## Goal of the exercise:
Write out exactly the lines running from the one with "Task: Toggle the left sidebar panel icon" to the end of the data, including both of those lines and excluding pictures.

[Stored records]
┌────────

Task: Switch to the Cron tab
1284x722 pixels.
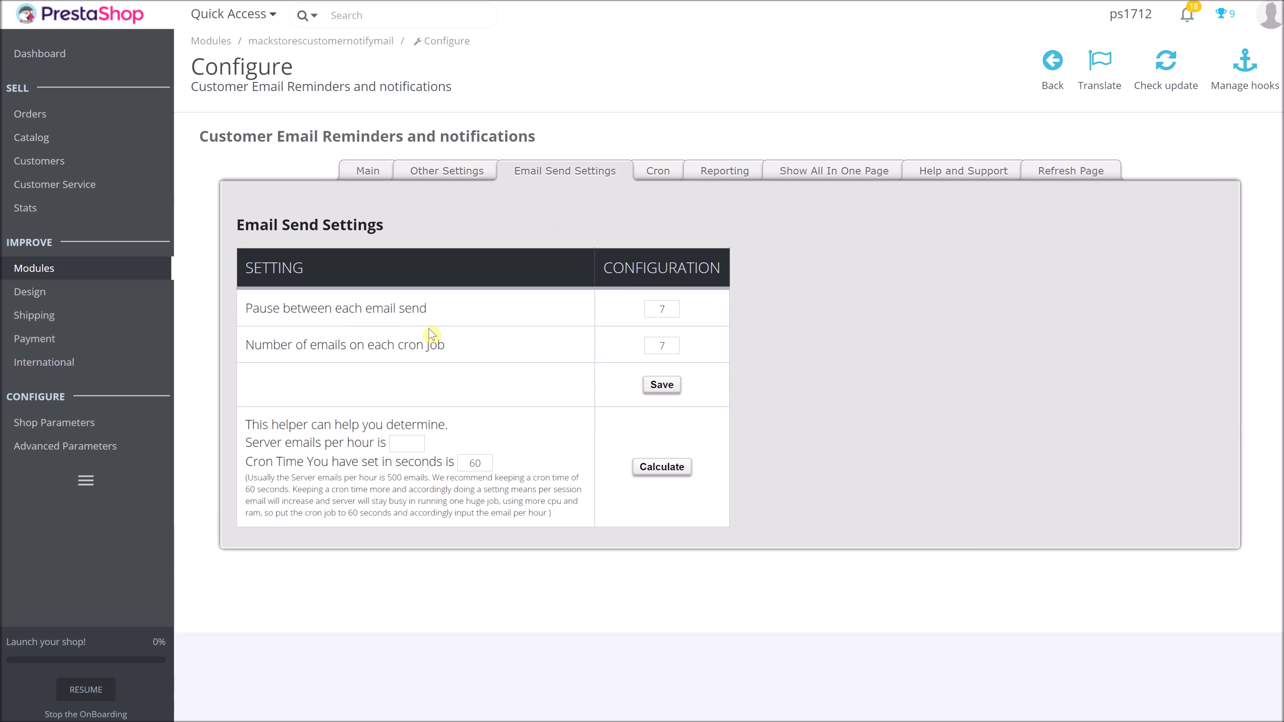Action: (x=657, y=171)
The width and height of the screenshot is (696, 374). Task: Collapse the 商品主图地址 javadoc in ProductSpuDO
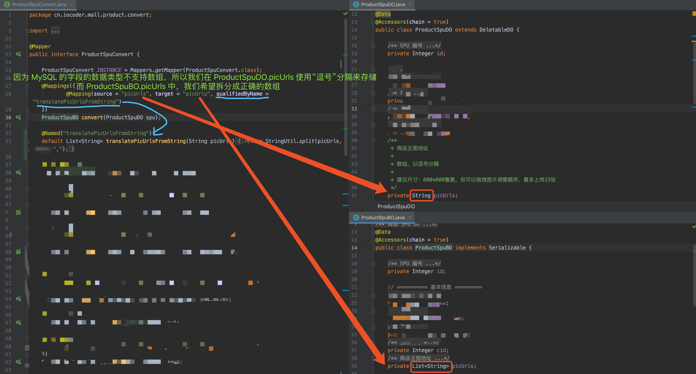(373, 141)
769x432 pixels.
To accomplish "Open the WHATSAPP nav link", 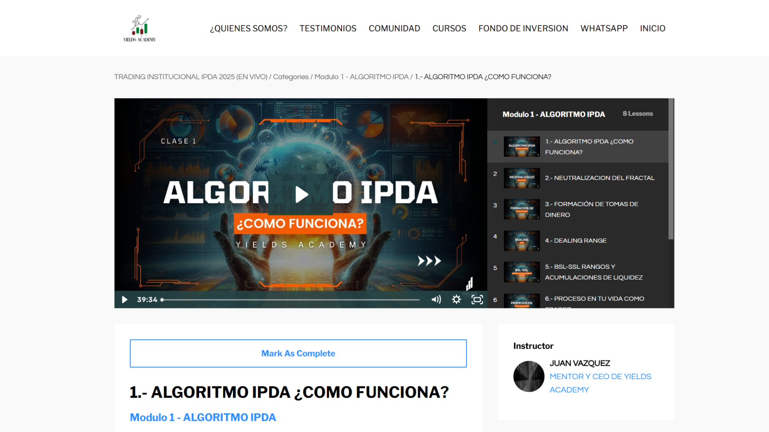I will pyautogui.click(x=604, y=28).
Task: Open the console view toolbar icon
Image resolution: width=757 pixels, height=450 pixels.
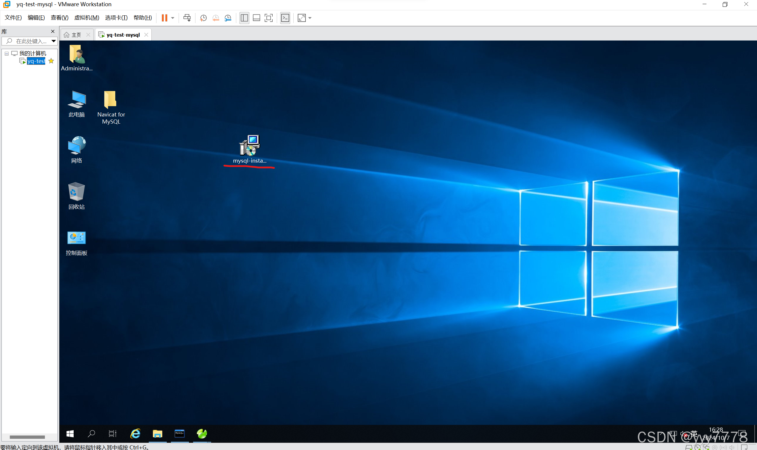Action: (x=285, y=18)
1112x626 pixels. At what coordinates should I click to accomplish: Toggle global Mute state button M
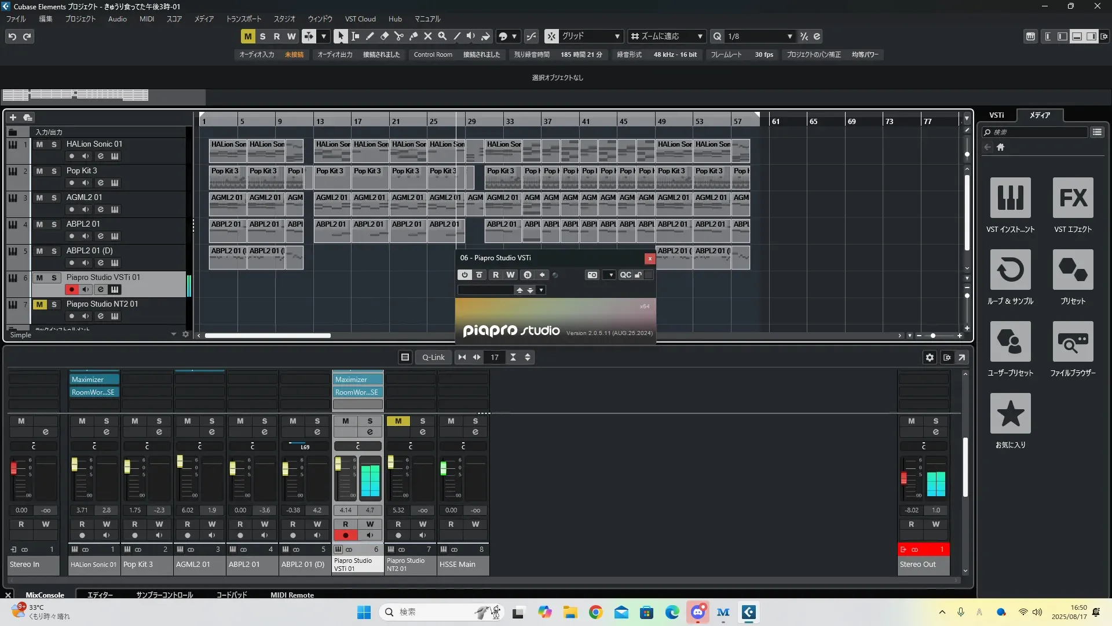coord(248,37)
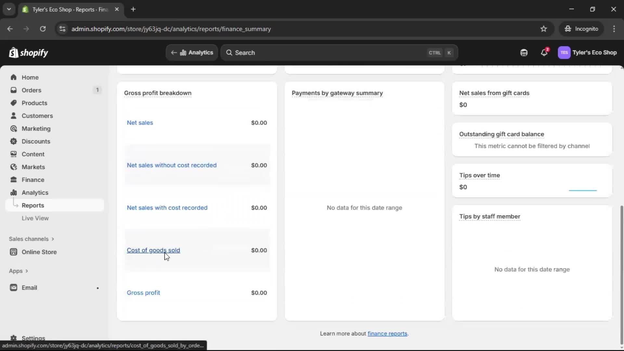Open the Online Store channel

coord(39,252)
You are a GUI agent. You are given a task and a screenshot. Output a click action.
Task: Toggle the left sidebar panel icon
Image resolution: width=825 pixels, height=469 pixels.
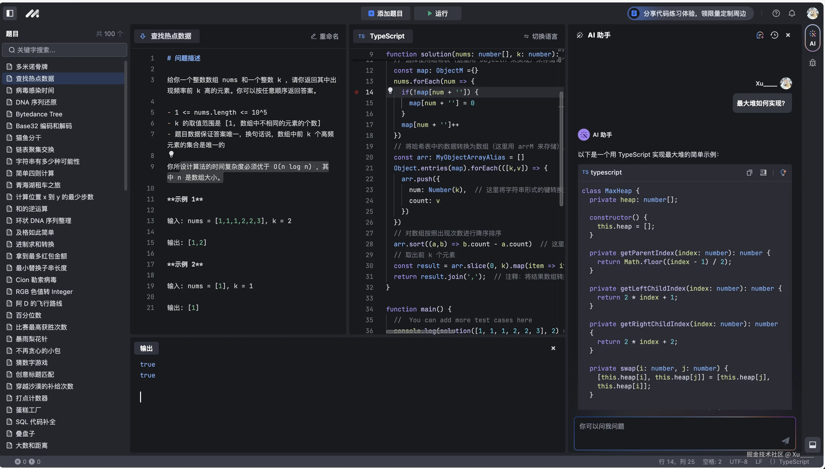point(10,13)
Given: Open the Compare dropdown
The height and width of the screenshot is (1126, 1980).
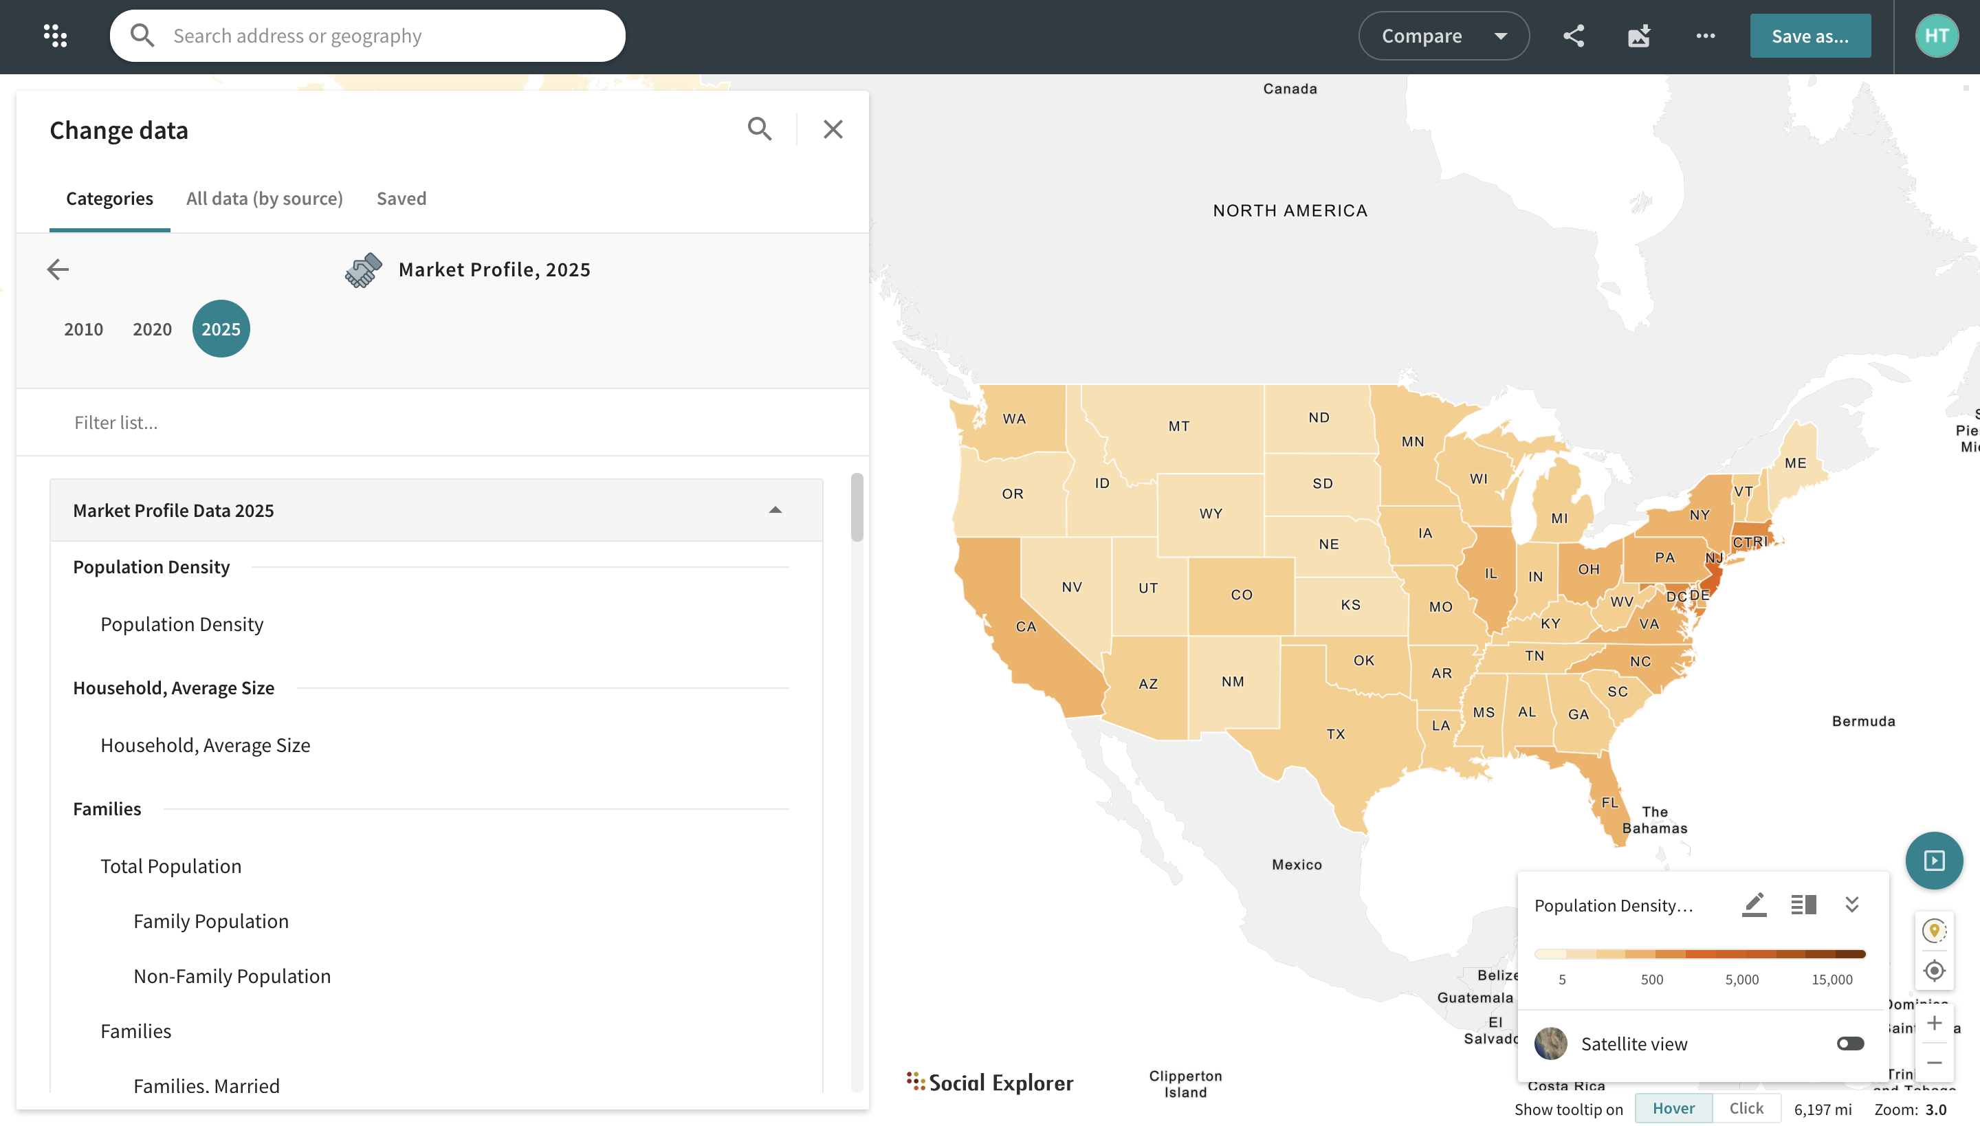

└────────

## Answer to this problem:
Task: Toggle the left sidebar panel icon
Image resolution: width=825 pixels, height=469 pixels.
point(10,13)
Given: Open the Compare dropdown
The height and width of the screenshot is (1126, 1980).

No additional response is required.